On Wednesday, Pablo Villavicencio thanked supporters after his release from immigration detention, saying he was happy to be back home in Hempstead with his family.

For the first time since federal immigration agents locked him up in June, Pablo Villavicencio looked across the breakfast table inside his Hempstead home on Wednesday morning and saw the warm, loving smiles of his wife and two children.

"Today, I feel very happy to be here again; back at home, with my wife, my daughters,” Villavicencio, 35, said, emerging later in the morning from his home to speak with a group of news reporters.

Less than 24 hours before, the pizza deliveryman from Ecuador sat in a federal immigration detention facility in New Jersey, his quiet life as a hardworking Long Island family man in the past. Uncertainty — about when he'd see his family again, about when he'd be deported to Ecuador -- was in the future.

A federal judge's decision Tuesday night in Manhattan temporarily suspended the deportation of Villavicencio, who federal officials said crossed the border illegally in 2008. His late-night release from an Immigration and Customs Enforcement Agency facility in Kearny, New Jersey followed. By early Wednesday morning, a bleary-eyed and emotional Villavicencio arrived back home to Hempstead.

Even with well-wishers and curious journalists competing for his time, he still found a few moments Wednesday to do what he could only dream about in detention — play with his daughters, Luciana 4, and Antonia 2.   

Luciana, like Antonia, born in the United States, said when her father came home, her tears dried up.

"Now I can play with him and I am very happy with him,” the little girl said in Spanish as she held her father's hand. 

Pablo Villavicencio's wife, Sandra Chica, in green dress, arrives at...

Pablo Villavicencio's wife, Sandra Chica, in green dress, arrives at federal court in Manhattan with her daughters, Luciana, left, and Antonia, for her husband's immigration hearing on Tuesday. Credit: Charles Eckert

The decision by U.S. District Judge Paul Crotty allows Villavicencio to stay in the U.S. while pursuing legal residency based on his marriage to his wife, Sandra Chica, an American citizen. It also reunited him with loved ones in Hempstead for the first time since early June when he was detained at Fort Hamilton in Brooklyn while delivering pizza. He was turned over to ICE officials who wanted him deported after saying he ignored an agreement to leave voluntarily in 2010.

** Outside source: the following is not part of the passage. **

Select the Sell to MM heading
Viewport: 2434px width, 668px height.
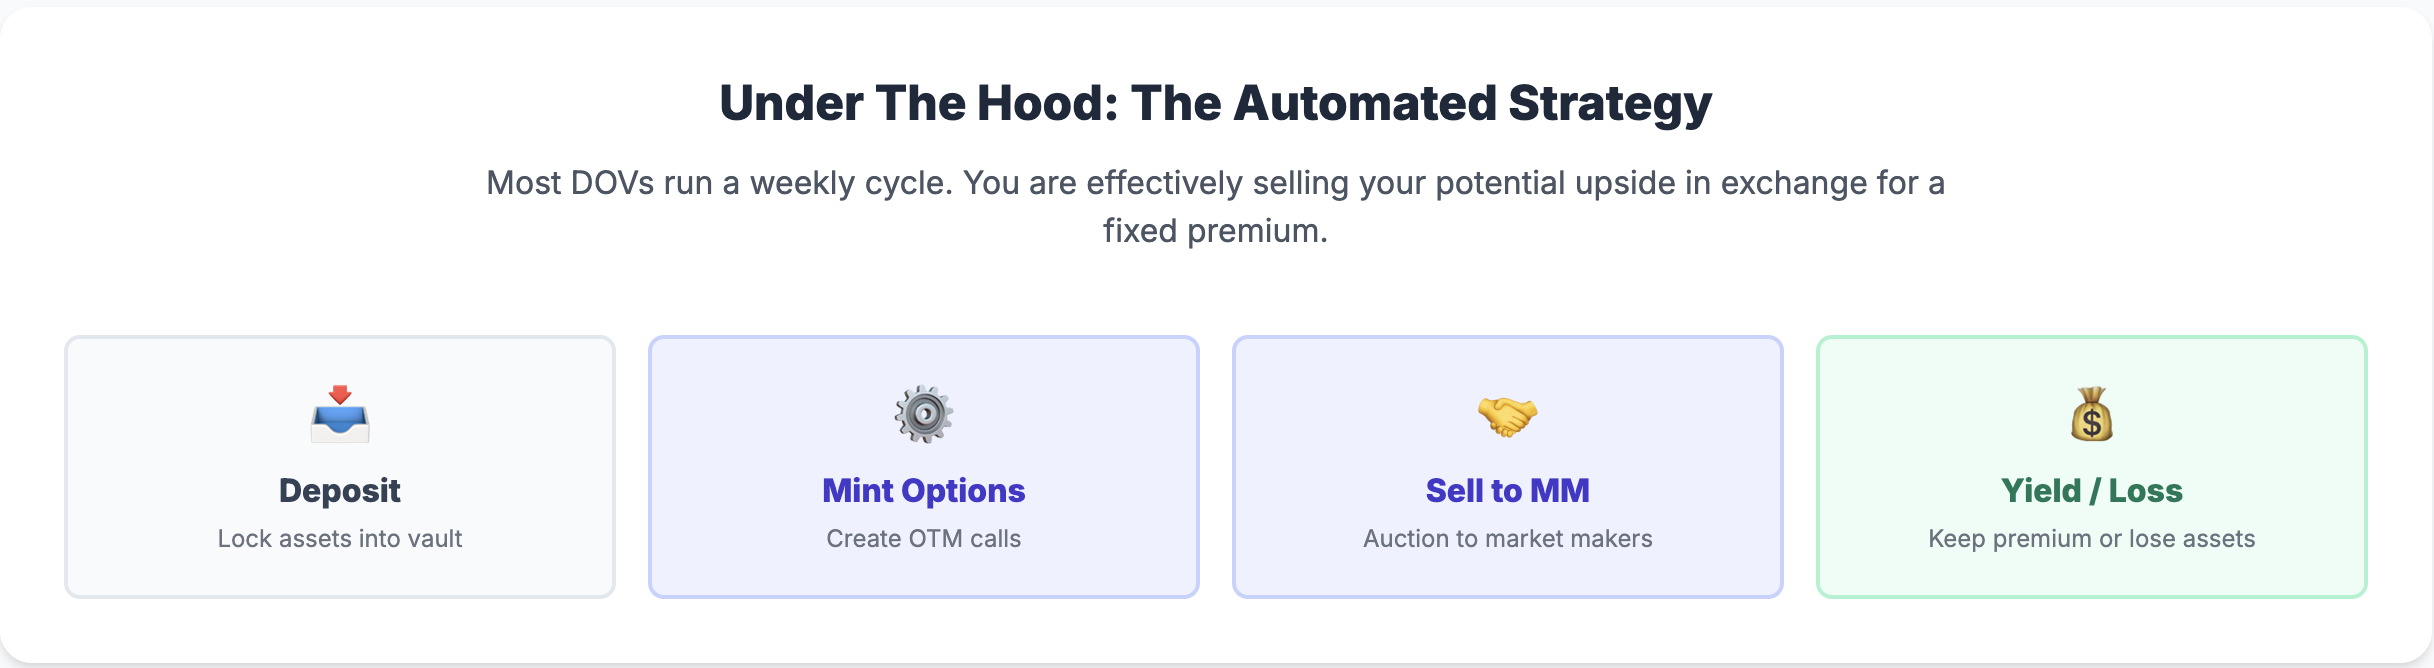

In a statement Wednesday, ICE maintained "that lawful removal orders from federal immigration judges must be enforced, and Mr. Villavicencio is still subject to a 2010 final order of removal. . . . It should be noted that Mr. Villavicencio chose to enter the United States illegally, which is a crime."

During the 53 days Villavicencio spent in the federal detention center, he said Wednesday, the first few were the toughest because he was unable to speak with his wife and daughters.

“I felt very bad, very sad,” he said in Spanish through an English translator. “I thought everything was going to end, that my dream of having my family always together, to remain together, I thought everything was going to end.”

Pablo Villavicencio returned home early Wednesday morning after a Manhattan federal judge ordered him released from immigration detention late Tuesday. Villavicencio's case became a cause célèbre among immigration activists after he was detained delivering a pizza at Fort Hamilton in Brooklyn in June. Credit: Howard Schnapp; Newsday / Chau Lam

Villavicencio said he spent the first three days in a cell with no windows. Next, he was transferred to another room that housed more than 50 people. Villavicencio, who described the facility as “unsanitary,” said he remained in that room for the duration of his detention. Five people in the cell with him told Villavicencio they were separated from their children at the U.S.-Mexico border. They shared their stories and showed him photos of their children, Villavicencio said.

After reuniting with his wife and children, Villavicencio said entered his home and prayed.

He wants to go back to work, Villavicencio said, but stepping outside brings fears that ICE agents will take him again.

“That’s the fear of going back to work,” he said. “To go out on the streets, it’s the fear that I have today.”